Within the data below, copy each line where the string "computer" is found.
[Records to use Boundary: Start]
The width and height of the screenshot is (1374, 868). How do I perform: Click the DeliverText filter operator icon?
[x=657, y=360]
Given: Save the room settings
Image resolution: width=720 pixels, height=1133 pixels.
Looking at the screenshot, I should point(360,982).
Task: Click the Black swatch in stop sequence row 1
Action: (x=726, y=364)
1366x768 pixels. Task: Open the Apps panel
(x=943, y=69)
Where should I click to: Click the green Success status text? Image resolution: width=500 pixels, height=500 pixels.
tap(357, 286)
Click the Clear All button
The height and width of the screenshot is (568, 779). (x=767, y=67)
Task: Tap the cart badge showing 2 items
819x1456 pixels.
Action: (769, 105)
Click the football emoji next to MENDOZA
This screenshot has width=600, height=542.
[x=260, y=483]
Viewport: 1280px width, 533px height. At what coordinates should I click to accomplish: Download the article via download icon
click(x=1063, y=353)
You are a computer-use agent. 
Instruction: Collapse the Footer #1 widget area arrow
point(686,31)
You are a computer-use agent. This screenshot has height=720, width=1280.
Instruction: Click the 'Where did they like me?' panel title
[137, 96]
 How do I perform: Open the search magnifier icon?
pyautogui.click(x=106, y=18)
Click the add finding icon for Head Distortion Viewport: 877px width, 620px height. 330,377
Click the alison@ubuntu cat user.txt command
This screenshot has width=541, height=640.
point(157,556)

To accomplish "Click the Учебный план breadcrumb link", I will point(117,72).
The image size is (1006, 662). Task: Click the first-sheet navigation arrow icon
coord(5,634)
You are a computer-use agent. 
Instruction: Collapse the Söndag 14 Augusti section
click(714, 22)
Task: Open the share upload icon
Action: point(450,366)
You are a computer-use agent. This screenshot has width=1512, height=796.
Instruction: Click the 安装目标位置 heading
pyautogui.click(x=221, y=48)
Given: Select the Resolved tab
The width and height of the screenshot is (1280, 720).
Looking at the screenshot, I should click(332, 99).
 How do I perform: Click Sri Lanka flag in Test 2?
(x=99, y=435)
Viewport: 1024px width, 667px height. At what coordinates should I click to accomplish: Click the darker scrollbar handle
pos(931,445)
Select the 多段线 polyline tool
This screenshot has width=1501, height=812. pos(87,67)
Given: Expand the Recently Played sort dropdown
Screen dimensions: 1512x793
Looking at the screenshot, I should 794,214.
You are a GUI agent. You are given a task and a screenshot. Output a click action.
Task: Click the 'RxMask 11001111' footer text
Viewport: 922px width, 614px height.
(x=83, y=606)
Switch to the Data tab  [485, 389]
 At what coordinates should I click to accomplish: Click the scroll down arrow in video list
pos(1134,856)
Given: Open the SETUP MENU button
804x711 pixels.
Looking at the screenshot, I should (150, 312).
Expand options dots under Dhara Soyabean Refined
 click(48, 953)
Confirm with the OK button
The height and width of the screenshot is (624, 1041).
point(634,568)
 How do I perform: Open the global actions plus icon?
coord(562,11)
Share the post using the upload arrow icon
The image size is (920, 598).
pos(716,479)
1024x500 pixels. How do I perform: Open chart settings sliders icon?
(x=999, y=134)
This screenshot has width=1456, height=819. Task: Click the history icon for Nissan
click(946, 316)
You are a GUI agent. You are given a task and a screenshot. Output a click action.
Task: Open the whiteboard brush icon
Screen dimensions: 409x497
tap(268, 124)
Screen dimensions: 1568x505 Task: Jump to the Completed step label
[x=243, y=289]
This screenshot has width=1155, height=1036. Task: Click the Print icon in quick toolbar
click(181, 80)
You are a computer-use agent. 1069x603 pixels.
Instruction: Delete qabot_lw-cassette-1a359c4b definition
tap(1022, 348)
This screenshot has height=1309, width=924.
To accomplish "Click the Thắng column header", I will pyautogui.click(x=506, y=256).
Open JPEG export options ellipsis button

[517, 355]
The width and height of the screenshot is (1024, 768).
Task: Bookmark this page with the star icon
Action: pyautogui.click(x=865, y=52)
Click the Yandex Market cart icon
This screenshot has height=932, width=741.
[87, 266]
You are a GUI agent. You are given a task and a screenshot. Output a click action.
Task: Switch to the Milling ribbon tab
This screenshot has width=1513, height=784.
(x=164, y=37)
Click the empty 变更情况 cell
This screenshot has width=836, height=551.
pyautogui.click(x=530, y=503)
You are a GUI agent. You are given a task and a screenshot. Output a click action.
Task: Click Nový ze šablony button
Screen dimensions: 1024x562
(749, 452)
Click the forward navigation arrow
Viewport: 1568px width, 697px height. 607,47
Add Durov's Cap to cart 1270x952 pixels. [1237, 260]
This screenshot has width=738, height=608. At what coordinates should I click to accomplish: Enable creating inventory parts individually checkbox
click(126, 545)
[Records to use Boundary: End]
Task answer:
You are a computer-use agent. 
You are a computer-use agent. This screenshot has height=720, width=1280.
You are a computer-use agent. 
You are a computer-use agent. This screenshot has width=1512, height=796.
You are a computer-use agent. 1069x603 pixels.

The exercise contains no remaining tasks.